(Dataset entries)
···
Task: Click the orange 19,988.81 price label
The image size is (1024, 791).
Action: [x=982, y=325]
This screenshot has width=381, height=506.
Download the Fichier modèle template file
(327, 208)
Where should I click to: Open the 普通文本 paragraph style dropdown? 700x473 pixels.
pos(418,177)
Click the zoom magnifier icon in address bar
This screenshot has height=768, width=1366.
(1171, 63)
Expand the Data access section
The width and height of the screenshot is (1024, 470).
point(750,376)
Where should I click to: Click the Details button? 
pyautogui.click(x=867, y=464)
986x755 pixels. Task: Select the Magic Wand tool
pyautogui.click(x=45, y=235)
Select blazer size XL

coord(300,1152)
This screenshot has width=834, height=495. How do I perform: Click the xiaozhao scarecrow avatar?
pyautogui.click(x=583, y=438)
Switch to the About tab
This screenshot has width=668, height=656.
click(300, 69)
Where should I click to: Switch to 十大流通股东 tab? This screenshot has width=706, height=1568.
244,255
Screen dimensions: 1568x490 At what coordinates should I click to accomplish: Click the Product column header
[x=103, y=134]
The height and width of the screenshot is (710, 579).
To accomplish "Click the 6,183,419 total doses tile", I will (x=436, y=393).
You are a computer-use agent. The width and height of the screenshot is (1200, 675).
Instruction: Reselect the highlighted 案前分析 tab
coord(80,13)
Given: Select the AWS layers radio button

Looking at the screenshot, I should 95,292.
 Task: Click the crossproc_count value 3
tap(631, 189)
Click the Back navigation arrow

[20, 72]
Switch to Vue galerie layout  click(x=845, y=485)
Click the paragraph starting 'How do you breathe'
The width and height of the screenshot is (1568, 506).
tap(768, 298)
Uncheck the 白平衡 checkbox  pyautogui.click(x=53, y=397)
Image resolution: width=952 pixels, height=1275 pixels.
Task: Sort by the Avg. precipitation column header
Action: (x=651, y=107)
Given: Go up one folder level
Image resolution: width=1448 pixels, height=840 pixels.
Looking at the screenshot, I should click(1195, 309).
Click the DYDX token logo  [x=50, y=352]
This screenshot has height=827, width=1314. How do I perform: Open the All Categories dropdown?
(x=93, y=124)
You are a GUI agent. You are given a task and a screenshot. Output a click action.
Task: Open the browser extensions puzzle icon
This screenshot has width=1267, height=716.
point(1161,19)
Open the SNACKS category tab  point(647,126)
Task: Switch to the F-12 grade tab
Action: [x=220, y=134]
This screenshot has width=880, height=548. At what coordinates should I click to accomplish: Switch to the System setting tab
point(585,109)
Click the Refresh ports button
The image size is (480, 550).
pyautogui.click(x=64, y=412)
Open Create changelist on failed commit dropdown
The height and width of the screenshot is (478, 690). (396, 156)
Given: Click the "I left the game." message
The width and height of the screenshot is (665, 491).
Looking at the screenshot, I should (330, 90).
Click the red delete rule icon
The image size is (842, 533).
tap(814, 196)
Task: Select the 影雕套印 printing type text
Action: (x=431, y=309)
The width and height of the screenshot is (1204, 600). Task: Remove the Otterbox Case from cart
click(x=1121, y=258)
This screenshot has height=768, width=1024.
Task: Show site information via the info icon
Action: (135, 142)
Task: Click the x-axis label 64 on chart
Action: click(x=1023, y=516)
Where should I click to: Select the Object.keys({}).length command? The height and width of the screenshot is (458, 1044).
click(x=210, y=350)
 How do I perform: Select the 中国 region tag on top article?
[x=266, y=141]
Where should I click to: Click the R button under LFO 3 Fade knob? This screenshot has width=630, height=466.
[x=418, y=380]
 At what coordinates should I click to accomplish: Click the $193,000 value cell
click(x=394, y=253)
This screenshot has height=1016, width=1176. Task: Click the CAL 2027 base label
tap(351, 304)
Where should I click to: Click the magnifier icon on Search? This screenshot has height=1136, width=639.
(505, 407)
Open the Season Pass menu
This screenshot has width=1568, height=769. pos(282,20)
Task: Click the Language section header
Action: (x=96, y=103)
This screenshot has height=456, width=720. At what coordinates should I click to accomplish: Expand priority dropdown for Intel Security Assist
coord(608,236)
···
*What you have to do:* "agent" is the word to look for; copy every line of the data that has it.

*Completed task:*
You are a computer-use agent. The width and height of the screenshot is (1200, 675).
You are a GUI agent. You are given a task and a screenshot. Output a click action.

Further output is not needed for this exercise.